On 2/11/22 7:24 PM, Tagir Valeev wrote:
Of course, I strongly support this initiative and am happy that my
proposal got some
love and is moving forward. In general, I like the JEP in the way it is.
I have only
two slight concerns:
1. I'm not sure that having addition methods (addFirst, addLast,
putFirst, putLast)
is a good idea, as not every mutable implementation may support them.
While this
adds some API unification, it's quite a rare case when this could be
necessary. I
think most real world applications of Sequenced* types would be around
querying, or
maybe draining (so removal operations are ok). Probably it would be
enough to add
addFirst, addLast, putFirst, putLast directly to the compatible
implementations/subinterfaces like List, LinkedHashSet, and
LinkedHashMap removing
them from the Sequenced* interfaces. In this case, SortedSet interface
will not be
polluted with operations that can never be implemented. Well my opinion
is not very
strong here.
Hi Tagir, thanks for looking at this.

Yes, this particular issue involves some tradeoffs. As you noted,
addFirst/addLast
can't be implemented by SortedSet and so they throw UOE. This is an
unfortunate
asymmetry. If these were omitted, the design would be cleaner in the sense
that
there would be fewer things that throw UOE.

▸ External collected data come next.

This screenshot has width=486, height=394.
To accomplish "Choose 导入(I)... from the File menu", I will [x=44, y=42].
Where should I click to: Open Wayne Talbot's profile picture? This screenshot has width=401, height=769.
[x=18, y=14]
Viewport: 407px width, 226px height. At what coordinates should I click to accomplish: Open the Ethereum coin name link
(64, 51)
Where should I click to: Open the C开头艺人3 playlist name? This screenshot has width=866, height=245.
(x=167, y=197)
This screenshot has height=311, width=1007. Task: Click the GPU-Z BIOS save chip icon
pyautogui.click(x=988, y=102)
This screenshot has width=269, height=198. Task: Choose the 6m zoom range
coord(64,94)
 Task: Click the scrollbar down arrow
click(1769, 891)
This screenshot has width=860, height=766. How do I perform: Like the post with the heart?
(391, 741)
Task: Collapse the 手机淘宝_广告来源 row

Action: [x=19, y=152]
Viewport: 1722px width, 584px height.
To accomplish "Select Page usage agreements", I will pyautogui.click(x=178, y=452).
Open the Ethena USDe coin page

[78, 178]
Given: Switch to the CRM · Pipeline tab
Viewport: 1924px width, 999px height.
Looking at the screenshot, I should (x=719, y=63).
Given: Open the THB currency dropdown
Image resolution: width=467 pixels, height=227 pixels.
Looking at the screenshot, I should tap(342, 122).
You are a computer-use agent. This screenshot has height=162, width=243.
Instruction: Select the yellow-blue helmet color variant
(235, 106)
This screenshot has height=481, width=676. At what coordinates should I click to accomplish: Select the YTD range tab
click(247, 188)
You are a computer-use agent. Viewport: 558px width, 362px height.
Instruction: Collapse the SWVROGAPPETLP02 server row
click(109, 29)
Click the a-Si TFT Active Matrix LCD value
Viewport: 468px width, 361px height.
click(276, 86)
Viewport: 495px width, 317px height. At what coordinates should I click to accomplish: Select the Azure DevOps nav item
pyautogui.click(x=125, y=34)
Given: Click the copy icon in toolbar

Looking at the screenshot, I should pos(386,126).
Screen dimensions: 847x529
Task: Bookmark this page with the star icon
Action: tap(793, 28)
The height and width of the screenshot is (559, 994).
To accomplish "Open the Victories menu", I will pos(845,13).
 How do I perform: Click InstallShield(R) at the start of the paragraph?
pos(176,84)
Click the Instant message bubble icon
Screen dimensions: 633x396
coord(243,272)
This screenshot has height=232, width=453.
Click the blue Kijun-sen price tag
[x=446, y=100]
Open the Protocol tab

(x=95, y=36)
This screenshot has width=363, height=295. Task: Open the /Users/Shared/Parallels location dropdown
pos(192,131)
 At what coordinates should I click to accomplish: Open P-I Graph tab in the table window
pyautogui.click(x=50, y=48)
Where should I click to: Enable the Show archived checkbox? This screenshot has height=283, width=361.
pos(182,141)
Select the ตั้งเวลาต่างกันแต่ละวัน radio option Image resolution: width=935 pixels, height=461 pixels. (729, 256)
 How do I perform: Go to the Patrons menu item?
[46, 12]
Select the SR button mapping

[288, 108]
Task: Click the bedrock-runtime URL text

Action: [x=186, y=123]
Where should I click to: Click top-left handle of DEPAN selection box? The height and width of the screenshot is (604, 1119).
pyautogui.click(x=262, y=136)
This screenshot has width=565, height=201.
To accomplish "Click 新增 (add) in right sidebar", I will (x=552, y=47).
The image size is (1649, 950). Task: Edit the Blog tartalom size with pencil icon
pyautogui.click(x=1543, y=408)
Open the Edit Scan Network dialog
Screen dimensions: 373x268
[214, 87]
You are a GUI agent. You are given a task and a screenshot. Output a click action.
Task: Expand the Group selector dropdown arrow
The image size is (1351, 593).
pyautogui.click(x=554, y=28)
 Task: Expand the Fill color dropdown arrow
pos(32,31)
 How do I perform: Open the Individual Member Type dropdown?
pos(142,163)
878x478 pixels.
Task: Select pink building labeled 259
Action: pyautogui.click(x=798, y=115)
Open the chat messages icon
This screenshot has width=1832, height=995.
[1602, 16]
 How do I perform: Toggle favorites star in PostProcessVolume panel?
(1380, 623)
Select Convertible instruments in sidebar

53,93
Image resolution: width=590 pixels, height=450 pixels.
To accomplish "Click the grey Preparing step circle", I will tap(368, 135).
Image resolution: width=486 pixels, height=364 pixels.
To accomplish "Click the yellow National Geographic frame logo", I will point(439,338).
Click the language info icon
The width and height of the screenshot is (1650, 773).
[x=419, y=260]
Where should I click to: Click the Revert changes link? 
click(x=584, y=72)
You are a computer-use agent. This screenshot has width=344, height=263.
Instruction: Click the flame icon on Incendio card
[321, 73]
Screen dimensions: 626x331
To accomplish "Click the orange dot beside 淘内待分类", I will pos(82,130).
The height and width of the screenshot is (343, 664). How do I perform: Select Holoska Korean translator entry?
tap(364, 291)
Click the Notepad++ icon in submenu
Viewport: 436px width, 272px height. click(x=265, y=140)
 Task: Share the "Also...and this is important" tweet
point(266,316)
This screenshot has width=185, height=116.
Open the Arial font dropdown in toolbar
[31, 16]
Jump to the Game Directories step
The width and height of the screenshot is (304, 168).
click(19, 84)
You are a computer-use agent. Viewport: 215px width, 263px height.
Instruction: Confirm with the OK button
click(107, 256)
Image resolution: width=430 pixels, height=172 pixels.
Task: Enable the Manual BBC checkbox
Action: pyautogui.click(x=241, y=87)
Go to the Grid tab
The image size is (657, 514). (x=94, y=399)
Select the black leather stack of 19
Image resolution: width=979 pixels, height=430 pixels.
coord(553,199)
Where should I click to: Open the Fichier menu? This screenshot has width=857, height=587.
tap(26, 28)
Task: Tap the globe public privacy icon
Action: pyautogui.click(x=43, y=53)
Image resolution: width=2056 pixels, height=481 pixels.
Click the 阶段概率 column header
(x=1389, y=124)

But there are costs to not having those methods, which I think outweigh
the
asymmetry around SortedSet.

The other collections have interfaces corresponding to common
implementations:
ArrayList has List, ArrayDeque has Deque, TreeSet has SortedSet, etc., and
Java
style tends to encourage "programming to the interface." But there's no
interface
that corresponds to LinkedHashSet.

Over the years we've mostly just put up with this gap. But it's really
noticeable
when you add the reversed view. The reversed view of a List is a List, the
reversed
view of a Deque is a Deque, the reversed view of a SortedSet is a
SortedSet, and the
reversed view of a LinkedHashSet is a ... what? SequencedSet is the answer
here.

We also want the reversed view to be equivalent in power to the forward
view. If the
addFirst/addLast methods were only on LinkedHashSet, it would be possible
to add at
either end of a LinkedHashSet but not its reversed view. This is a big
hole. So the
addFirst/addLast methods need to be on the interface. Since the method
specifications originally came from Deque, they're actually on
SequencedCollection.

In addition, the majority of cases can implement addFirst/addLast: Deque,
List,
LinkedHashSet. SortedSet is the outlier; it would seem a shame to omit the
methods
only because of SortedSet. The alternative is to omit SortedSet from the
SequencedCollection family, but that seems worse, as SortedSet can
implement the
other operations just fine.

2. SequencedCollection name is a little bit too long. I think every
extra letter
adds a hesitation for users to use the type, especially in APIs where it
could be
the most useful. I see the Naming section and must admit that I don't
have better
ideas. Well, maybe just Sequenced would work? Or too vague?
Yeah, the names are rather longer than I would have liked. At least
"Sequenced" is
shorter than "Reversible". :-)

One reason it's ok to have a longer name is that it reduces the
possibility of name
collections.

We want the types to be nouns, so the obvious noun here is Sequence. But
we need Set
and Map variations as well, so that would result in

      Sequence
      SequencedSet
      SequencedMap

or similar variations. Kind of asymmetrical. Or maybe Seq, SeqSet, SeqMap?
Not
clearly better.

One nice thing about the names in the current draft is that they line up
with the
existing collection types nicely:

      Collection    SequencedCollection
      Set           SequencedSet
      Map           SequencedMap

I'm not claiming these are absolutely the best names, but I've thought
about this
for a while and I haven't been able to come up with anything clearly
better. I'm
open to better names if there's something I might have missed though.